THE GREAT BUSTER: A CELEBRATIONBuster KeatonCR: Cohen Media Group

The Great Buster

Harold Lloyd lost a finger. Charlie Chaplin fought against mechanization. Joseph Frank Keaton was born into a comedic vaudeville family who used him as a punching bag for laughs! Tagged “Buster” by Harry Houdini in reference to his ability to take a “fall,” Buster Keaton would have a fifty-year Hollywood presence where he’d be knocked unconscious by a canon in The General, nearly drown in Our Hospitality and suffer a broken neck during the filming of Sherlock Jr., all in the process of establishing precedent as a stunt man and filmmaker. Director/narrator Peter Bogdanovich’s overview of the silent auteur’s career takes us from his foray into making indie films for Fatty Arbuckle, through excerpts from his silent features heyday up until he signs with MGM who had no feel for comedic risks.
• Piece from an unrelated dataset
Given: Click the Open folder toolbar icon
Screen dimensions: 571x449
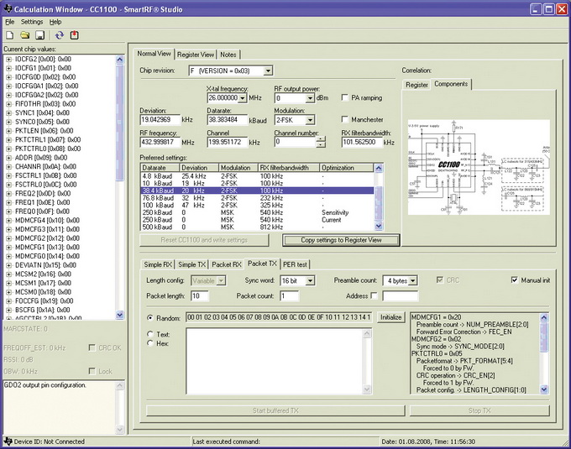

Commentary from people who cite “The Great Stone Face” as their inspiration includes Dick Van Dyke, Mel Brooks, Johnny Knoxville, Werner Herzog, Richard Lewis and Quentin Tarantino. Standing on the precipice of impending disasters, Keaton would in the 1920s make films like College, The Navigator and One Week which would shape all that came afterwards. Later in life he’d make TV beer commercials, star in the Twilight Zone episode “Once Upon a Time,” make appearances on What’s My Line? and Candid Camera and parody his own career in a couple of “beach party” flicks. He was in a scene in Billy Wilder’s Sunset Blvd., made a cameo in It’s a Mad, Mad, Mad, Mad World and starred opposite Chaplin in Limelight. Keaton fans already know most all of this; time for the world to catch on.